Prof. Noudjènoumè aux enseignants de la Fadesp : « Votre pratique tend à discréditer notre faculté… »

Philippe Noudjènoumè

Adresse de Pr. Philippe NOUDJENOUME au corps professoral de la FADESP

A PROPOS DES RESULTATS DE FIN D’ANNEE 2020-2021

ADRESSE AU CORPS PROFESSORAL DE LA FADESP.

Les résultats de la session de rattrapage, autrement dit, de la dernière chance de l’année universitaire 2020-2021 viennent de tomber à la Faculté de Droit et de Sciences Politiques- FADESP- (de l’Université d’Abomey-Calavi), notre faculté. On y enregistre des résultats inouïs tels que sur 2166 étudiants seulement 67 sont admis en 3ème année soit un taux de réussite de 3,09%. Les 97% sont déclarés échoués. Sur 5.000 étudiants, 177 admis, soit 2,1% en 2ème année. Comme cela peut se comprendre, un tel taux a créé de l’émoi dans tout le pays.  Et pour cause ! C’est l’une des rares catastrophes intervenues dans notre Faculté depuis des années.
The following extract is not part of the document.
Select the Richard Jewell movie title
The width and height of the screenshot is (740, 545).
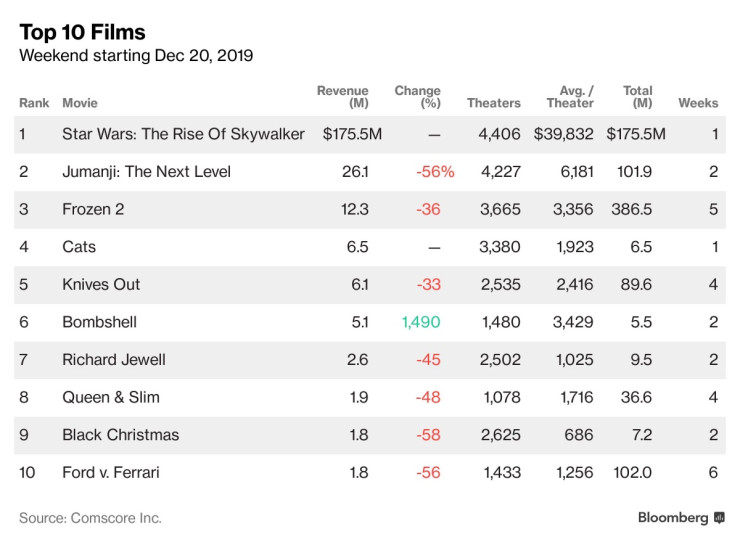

Certes j’apprends que depuis lors des choses inacceptables ont désormais droit de cité dans ma faculté. Que des enseignants titulaires d’enseignements donc compétents pour le faire, arrivent au cours les premiers jours, balancent à la tête des étudiants leurs polycopiés de cours ou leurs ouvrages, puis disparaissent pour tout le reste du temps du déroulement de ces enseignements et à sa place y envoient des répétiteurs à compétence douteuse. On apprend d’autres choses autour des séances de corrections etc.
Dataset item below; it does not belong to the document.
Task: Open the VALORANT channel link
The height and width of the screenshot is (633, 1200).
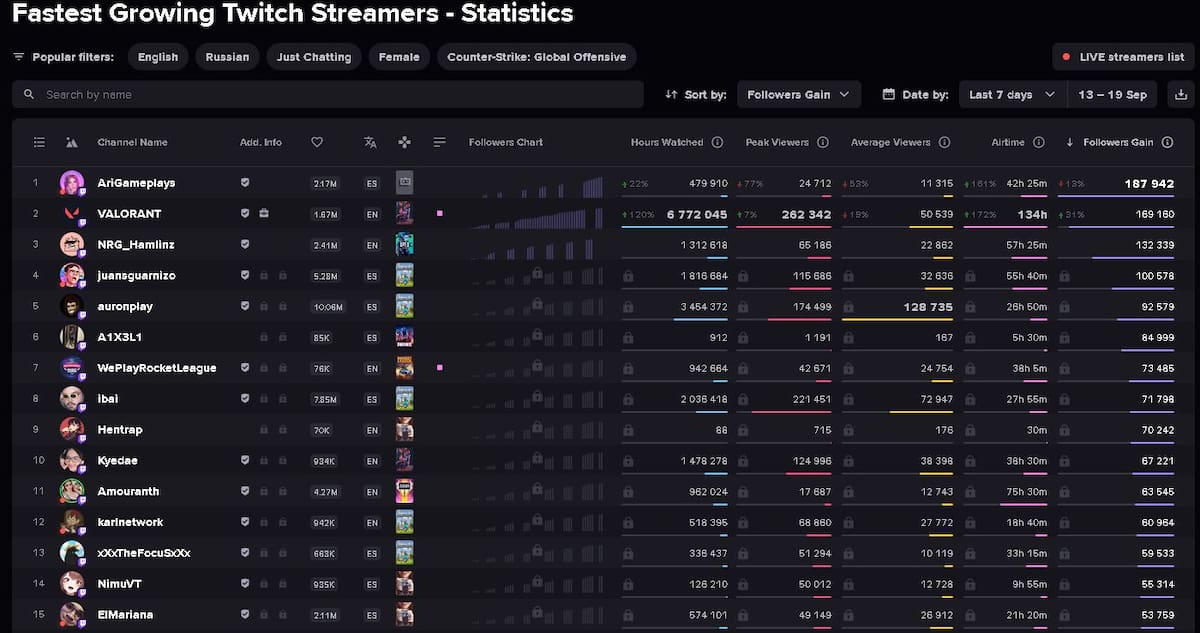Action: (129, 214)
Ce que je voudrais que chacun des enseignants sache à travers mon adresse c’est les choses suivantes :

Premièrement : La Faculté n’est pas la propriété d’un enseignant quel qu’il soit. La Faculté est la propriété du peuple contribuable qui y envoie ses enfants pour les instruire et les rendre à même de servir le pays. L’enseignant ne peut disposer de la faculté comme il l’entend.

Deuxièmement : L’enseignant n’est qu’un Employé de l’Etat, incarnation du peuple et en conséquence, en tant qu’employé donc travailleur, est tenu à une obligation de résultat en fin d’exercice ou d’année.

Troisièmement : Tout Employé, travailleur, est évalué au résultat de son travail ; c’est-à-dire que c’est les résultats de son travail qui permettent de mériter son poste ou être promu ou rétrogradé ou être remercié par l’employeur.

Quatrièmement : Les résultats du travail d’un Enseignant travailleur s’évaluent aux résultats des étudiants en fin d’année. C’est dire qu’un résultat négatif des étudiants est un échec de l’enseignant et doit être sanctionné en tant que tel. Les résultats ci-dessus obtenus, signifient l’échec d’une année non seulement pour les étudiants et leurs parents, mais pour surtout pour les enseignants eux-mêmes, car exprimant ou leur incompétences ou leur négligences coupables.  L’opprobre de ces résultats est au passif d’abord des enseignants que vous êtes. Aucune palme académique ne peut occulter cette réalité que l’enseignant s’évalue d’abord à son rendement obtenu aux résultats des étudiants ; sinon il peut être chercheur, mais ne mérite pas le titre d’enseignant-chercheur.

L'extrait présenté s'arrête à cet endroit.